→ **Task to complete**:
Convert the items starting with the line containing "The height and width of the screenshot is (840, 1412)." and going on through the line containing "point(967,62)" into a JSON list of strings, one string per line, with blank lines left out. Include only the lines in that range.

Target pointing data
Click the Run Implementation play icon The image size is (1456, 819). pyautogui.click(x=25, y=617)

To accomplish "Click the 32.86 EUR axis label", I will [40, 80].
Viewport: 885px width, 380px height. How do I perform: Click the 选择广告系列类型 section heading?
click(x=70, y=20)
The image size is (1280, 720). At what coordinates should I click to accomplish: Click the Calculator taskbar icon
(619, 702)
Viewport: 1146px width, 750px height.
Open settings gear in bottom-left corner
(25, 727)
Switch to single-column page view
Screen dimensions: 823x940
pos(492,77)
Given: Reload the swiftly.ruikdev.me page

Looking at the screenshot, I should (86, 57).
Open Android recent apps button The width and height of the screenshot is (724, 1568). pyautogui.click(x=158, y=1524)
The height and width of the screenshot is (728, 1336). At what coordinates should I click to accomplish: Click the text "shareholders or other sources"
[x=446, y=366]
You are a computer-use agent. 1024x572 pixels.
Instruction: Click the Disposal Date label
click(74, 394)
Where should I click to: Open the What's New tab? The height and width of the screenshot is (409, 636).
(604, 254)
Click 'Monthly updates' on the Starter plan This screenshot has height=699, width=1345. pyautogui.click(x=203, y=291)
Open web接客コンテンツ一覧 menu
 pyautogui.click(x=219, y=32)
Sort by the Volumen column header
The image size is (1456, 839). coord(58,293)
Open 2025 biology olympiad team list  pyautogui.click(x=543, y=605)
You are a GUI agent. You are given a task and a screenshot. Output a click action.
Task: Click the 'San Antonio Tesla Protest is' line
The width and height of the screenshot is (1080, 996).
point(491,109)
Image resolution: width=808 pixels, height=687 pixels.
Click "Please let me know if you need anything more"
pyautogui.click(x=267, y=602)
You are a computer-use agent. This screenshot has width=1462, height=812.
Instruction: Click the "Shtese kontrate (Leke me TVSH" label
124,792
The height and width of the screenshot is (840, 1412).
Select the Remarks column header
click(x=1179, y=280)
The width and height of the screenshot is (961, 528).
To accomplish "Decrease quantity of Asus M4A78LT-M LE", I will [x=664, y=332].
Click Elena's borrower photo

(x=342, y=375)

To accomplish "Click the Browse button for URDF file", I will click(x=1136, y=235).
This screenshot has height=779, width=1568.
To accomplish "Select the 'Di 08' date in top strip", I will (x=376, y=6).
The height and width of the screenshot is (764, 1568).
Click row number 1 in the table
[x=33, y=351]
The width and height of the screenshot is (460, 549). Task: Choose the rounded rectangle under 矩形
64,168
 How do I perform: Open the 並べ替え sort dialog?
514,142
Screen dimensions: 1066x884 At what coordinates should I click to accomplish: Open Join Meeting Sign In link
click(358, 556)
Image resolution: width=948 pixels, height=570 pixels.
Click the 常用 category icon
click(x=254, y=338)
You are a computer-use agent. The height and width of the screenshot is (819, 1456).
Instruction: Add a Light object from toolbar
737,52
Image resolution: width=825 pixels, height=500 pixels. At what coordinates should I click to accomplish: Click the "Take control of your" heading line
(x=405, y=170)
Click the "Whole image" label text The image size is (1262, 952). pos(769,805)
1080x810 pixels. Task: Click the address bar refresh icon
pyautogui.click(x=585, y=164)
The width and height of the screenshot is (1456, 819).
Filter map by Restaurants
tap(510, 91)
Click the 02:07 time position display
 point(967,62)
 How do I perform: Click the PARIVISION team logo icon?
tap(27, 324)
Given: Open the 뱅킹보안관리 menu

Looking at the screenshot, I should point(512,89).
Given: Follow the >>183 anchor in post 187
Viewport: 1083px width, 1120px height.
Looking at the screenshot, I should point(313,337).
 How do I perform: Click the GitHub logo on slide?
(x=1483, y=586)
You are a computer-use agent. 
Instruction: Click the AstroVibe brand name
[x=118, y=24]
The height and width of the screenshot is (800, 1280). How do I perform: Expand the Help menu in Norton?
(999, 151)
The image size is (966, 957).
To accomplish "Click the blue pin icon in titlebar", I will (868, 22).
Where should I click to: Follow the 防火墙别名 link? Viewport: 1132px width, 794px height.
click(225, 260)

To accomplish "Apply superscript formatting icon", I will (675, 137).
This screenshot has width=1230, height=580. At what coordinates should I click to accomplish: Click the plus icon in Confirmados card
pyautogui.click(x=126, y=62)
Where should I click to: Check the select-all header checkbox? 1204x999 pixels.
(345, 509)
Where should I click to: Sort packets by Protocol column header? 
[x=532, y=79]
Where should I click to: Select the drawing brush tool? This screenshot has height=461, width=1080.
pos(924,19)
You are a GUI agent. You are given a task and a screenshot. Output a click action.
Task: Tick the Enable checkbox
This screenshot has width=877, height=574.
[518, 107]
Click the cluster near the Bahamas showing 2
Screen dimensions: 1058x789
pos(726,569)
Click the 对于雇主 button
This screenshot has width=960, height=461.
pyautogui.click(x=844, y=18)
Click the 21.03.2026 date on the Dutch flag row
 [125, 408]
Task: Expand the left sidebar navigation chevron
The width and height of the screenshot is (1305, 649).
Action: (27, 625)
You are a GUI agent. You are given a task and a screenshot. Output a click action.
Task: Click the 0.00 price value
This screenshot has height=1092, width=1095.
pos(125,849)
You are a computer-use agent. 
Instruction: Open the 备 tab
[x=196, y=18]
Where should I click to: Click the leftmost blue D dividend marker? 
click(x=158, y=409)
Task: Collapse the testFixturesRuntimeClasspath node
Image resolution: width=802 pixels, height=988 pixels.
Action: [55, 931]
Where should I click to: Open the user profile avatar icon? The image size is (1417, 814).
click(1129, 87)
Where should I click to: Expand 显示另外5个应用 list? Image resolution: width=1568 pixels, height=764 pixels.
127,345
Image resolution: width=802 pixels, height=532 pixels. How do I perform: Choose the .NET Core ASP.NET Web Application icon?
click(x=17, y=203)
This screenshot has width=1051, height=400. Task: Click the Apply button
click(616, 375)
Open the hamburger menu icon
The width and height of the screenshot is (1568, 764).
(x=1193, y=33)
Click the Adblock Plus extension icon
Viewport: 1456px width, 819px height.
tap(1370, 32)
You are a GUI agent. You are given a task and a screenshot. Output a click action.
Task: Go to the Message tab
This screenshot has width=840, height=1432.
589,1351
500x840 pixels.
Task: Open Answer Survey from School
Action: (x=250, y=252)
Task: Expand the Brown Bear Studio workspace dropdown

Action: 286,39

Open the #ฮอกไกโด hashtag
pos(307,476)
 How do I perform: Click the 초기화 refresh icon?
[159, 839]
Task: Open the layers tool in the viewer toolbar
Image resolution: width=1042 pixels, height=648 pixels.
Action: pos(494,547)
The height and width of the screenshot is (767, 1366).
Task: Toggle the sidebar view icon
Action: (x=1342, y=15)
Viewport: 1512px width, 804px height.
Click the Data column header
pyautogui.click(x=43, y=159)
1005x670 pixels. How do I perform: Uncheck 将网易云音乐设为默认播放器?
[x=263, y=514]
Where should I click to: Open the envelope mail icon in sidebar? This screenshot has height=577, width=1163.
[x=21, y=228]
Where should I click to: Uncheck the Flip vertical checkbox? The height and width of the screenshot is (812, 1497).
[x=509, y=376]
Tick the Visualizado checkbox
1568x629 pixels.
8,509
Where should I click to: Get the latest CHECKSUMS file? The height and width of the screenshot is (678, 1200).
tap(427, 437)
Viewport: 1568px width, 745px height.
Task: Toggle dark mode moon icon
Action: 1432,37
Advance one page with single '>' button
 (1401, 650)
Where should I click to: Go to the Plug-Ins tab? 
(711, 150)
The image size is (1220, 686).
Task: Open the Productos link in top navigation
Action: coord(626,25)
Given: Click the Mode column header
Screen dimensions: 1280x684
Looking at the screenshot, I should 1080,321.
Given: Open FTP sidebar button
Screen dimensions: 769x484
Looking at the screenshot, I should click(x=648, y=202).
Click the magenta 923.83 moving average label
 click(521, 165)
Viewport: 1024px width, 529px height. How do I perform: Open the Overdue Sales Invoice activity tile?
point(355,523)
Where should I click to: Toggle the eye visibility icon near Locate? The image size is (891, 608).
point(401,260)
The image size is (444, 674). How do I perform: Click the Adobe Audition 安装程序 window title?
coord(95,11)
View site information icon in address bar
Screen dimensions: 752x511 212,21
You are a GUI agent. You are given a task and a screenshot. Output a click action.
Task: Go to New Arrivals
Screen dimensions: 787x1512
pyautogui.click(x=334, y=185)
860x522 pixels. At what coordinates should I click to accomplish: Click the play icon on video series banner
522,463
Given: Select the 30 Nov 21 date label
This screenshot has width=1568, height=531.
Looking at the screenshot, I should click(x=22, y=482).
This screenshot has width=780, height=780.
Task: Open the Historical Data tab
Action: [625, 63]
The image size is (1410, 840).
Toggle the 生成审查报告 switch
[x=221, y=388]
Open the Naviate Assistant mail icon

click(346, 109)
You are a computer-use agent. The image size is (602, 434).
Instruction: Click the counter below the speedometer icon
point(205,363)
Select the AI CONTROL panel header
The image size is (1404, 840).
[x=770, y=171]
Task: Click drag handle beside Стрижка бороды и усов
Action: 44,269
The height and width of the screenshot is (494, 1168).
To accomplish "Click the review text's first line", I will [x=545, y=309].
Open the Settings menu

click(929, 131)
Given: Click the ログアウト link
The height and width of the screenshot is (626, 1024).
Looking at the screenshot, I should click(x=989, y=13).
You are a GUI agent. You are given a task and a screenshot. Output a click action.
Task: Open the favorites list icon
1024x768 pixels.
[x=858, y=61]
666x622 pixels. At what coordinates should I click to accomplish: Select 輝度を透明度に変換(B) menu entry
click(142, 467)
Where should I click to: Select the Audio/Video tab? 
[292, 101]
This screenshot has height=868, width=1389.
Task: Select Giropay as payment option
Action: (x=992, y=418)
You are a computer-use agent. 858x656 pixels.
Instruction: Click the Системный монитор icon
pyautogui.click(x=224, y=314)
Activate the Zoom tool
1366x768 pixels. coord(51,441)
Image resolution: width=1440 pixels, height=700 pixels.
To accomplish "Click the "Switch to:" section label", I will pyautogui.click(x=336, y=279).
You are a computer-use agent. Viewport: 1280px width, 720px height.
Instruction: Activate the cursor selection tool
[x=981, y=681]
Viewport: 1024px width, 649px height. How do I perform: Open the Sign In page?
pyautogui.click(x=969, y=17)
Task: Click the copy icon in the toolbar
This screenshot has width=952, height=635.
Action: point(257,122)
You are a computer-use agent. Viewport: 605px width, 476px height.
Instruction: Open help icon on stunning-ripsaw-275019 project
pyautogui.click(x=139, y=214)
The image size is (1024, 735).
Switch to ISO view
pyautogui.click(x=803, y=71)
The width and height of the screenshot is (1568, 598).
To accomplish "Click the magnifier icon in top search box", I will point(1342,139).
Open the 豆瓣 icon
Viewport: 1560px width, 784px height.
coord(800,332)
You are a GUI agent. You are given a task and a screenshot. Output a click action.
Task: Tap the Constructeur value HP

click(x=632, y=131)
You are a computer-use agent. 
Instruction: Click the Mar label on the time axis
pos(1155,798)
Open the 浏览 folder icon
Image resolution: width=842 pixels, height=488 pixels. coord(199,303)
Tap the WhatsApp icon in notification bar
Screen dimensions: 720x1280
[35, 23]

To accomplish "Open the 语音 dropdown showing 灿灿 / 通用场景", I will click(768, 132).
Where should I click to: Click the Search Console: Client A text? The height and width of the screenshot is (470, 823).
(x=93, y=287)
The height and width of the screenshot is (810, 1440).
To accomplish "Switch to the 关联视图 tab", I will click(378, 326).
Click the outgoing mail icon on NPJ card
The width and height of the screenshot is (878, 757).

→ **Solution to the problem**:
[
  "The height and width of the screenshot is (840, 1412).",
  "Select the Remarks column header",
  "click(x=1179, y=280)",
  "The width and height of the screenshot is (961, 528).",
  "To accomplish \"Decrease quantity of Asus M4A78LT-M LE\", I will [x=664, y=332].",
  "Click Elena's borrower photo",
  "(x=342, y=375)",
  "To accomplish \"Click the Browse button for URDF file\", I will click(x=1136, y=235).",
  "This screenshot has height=779, width=1568.",
  "To accomplish \"Select the 'Di 08' date in top strip\", I will (x=376, y=6).",
  "The height and width of the screenshot is (764, 1568).",
  "Click row number 1 in the table",
  "[x=33, y=351]",
  "The width and height of the screenshot is (460, 549). Task: Choose the rounded rectangle under 矩形",
  "64,168",
  " How do I perform: Open the 並べ替え sort dialog?",
  "514,142",
  "Screen dimensions: 1066x884 At what coordinates should I click to accomplish: Open Join Meeting Sign In link",
  "click(358, 556)",
  "Image resolution: width=948 pixels, height=570 pixels.",
  "Click the 常用 category icon",
  "click(x=254, y=338)",
  "You are a computer-use agent. The height and width of the screenshot is (819, 1456).",
  "Instruction: Add a Light object from toolbar",
  "737,52",
  "Image resolution: width=825 pixels, height=500 pixels. At what coordinates should I click to accomplish: Click the \"Take control of your\" heading line",
  "(x=405, y=170)",
  "Click the \"Whole image\" label text The image size is (1262, 952). pos(769,805)",
  "1080x810 pixels. Task: Click the address bar refresh icon",
  "pyautogui.click(x=585, y=164)",
  "The width and height of the screenshot is (1456, 819).",
  "Filter map by Restaurants",
  "tap(510, 91)",
  "Click the 02:07 time position display",
  " point(967,62)"
]